Every line in the data below from the one containing "Task: Open the three-dots more options menu" down to the one containing "You are a computer-use agent. Image resolution: width=797", both included, must be retyped exactly; no other line is to appear.

[Start of section]

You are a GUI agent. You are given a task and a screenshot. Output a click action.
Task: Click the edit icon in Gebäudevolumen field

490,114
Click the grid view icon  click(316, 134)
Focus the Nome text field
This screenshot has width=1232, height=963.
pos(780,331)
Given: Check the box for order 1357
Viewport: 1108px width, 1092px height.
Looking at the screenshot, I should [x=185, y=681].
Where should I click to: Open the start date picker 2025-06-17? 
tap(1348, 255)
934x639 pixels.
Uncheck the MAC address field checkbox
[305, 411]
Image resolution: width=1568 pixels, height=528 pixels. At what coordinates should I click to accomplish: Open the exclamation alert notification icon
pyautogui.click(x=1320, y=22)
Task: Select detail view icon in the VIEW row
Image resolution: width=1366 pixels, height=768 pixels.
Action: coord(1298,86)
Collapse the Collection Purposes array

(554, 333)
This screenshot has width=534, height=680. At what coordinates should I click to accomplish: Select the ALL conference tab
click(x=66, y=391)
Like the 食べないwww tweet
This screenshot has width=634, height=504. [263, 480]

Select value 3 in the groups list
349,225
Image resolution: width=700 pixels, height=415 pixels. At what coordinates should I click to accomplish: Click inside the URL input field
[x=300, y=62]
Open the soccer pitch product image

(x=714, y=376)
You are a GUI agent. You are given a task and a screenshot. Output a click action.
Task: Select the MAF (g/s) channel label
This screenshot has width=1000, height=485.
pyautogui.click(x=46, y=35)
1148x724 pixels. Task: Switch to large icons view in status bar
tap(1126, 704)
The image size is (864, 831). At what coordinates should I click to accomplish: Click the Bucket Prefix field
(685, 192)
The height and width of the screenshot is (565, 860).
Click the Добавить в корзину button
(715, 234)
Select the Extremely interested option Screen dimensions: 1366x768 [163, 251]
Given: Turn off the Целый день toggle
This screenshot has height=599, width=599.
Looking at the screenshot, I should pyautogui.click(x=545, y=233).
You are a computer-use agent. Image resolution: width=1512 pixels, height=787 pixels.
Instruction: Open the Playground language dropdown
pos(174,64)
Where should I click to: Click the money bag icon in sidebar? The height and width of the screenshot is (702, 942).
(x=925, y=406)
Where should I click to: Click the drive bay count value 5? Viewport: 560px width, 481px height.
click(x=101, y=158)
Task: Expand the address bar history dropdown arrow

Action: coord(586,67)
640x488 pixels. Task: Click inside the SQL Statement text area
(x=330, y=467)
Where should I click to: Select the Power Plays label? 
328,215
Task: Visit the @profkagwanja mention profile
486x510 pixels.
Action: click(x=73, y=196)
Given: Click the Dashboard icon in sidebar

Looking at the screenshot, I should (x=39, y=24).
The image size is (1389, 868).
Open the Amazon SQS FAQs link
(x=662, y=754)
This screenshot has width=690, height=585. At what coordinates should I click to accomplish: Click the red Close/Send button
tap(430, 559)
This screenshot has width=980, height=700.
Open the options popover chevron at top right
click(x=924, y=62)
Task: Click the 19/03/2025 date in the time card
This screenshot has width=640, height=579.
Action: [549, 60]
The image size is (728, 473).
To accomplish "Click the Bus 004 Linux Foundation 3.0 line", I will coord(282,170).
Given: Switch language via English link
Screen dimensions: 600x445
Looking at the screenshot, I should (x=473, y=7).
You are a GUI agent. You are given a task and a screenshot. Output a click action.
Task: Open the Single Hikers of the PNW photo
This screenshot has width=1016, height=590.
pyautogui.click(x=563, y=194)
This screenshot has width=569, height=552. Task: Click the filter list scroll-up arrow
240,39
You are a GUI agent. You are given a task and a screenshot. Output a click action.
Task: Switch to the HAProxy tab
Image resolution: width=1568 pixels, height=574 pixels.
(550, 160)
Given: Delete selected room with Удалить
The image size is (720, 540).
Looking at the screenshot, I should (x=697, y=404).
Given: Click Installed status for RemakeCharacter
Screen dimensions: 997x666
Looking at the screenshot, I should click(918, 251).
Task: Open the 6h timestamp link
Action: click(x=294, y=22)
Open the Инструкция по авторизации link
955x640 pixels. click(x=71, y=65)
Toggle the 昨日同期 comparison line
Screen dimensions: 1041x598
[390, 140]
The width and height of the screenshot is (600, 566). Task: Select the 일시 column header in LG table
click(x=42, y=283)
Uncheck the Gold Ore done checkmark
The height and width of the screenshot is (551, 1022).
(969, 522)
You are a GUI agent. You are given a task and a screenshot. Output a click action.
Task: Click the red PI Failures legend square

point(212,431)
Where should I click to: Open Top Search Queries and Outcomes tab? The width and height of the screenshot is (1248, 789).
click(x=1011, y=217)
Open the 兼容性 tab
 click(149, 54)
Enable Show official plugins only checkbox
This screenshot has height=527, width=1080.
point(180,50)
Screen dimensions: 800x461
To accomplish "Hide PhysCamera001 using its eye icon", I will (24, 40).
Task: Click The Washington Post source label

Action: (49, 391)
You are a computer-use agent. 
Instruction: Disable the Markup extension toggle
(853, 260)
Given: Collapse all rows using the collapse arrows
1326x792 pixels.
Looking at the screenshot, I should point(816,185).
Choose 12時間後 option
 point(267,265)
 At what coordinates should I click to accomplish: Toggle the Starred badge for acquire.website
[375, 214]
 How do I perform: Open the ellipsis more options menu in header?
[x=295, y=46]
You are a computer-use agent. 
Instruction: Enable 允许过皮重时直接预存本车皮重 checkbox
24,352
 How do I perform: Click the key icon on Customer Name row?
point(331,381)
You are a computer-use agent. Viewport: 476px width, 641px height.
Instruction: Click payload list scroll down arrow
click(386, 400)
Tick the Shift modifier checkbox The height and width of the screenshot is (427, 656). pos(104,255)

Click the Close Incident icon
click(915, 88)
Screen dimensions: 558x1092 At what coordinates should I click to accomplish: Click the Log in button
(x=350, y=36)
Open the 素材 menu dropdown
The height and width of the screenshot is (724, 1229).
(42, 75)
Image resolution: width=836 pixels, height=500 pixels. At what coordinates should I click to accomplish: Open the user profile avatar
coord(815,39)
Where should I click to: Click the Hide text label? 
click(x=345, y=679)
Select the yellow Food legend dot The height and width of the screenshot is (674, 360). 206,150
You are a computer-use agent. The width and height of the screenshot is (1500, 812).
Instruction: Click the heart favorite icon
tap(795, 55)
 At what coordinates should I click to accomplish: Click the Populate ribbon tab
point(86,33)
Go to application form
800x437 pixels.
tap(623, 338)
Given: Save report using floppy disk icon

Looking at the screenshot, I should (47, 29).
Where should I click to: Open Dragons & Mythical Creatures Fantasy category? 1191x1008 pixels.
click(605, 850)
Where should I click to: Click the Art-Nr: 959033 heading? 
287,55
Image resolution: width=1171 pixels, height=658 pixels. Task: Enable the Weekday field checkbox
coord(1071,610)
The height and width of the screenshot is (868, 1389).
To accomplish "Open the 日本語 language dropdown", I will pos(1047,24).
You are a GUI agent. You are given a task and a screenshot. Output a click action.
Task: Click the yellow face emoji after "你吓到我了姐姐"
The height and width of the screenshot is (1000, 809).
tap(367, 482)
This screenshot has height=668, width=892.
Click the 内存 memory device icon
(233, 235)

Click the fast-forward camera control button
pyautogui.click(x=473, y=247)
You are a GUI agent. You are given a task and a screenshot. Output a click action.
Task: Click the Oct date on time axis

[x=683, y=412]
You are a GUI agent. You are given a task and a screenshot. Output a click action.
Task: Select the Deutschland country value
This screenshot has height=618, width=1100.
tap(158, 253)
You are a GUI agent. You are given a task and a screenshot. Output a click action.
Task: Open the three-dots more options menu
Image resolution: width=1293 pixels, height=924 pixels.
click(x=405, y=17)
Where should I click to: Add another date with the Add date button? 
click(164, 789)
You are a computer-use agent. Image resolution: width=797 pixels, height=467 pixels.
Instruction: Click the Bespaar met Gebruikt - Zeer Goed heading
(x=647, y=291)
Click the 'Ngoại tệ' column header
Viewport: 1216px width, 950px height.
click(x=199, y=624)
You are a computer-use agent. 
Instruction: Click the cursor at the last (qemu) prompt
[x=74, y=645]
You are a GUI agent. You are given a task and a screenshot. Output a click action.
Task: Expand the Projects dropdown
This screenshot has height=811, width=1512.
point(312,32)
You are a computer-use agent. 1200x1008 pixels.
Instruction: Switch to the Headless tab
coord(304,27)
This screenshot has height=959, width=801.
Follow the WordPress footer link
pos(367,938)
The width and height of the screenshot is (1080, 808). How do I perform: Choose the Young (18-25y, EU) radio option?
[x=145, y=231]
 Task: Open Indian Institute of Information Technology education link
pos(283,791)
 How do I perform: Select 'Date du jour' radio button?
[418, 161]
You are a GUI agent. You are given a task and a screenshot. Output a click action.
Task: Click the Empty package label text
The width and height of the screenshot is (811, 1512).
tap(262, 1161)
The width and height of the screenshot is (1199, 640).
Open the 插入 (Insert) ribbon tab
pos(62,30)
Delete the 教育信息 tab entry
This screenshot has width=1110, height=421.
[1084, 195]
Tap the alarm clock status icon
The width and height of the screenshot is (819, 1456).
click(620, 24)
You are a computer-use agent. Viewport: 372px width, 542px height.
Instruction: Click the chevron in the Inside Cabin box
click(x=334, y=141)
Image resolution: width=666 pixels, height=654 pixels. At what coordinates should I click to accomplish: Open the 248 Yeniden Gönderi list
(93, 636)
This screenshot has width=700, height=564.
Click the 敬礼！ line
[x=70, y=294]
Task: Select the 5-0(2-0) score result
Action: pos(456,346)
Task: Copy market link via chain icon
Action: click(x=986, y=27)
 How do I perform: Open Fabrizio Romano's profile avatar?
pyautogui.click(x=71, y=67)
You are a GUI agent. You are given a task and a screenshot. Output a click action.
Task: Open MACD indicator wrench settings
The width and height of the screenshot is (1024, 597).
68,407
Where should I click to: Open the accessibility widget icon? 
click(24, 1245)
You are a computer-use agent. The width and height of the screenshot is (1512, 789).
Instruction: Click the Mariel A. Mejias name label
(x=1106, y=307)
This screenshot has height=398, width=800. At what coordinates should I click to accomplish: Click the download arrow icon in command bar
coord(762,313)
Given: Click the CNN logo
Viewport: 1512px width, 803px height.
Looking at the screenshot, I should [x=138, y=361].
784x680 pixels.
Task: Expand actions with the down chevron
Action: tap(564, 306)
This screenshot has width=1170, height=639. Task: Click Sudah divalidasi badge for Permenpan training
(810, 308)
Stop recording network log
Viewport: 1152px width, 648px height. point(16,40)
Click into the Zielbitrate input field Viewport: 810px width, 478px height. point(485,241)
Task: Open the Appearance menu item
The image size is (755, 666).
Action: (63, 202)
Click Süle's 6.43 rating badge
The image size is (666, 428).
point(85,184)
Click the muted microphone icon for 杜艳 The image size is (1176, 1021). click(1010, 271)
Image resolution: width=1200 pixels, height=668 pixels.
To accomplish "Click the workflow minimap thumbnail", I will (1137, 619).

[End of section]

Answer to the problem.
Task: Open the three-dots more options menu
Image resolution: width=1293 pixels, height=924 pixels.
click(x=405, y=17)
Where should I click to: Add another date with the Add date button? 
click(164, 789)
You are a computer-use agent. Image resolution: width=797 pixels, height=467 pixels.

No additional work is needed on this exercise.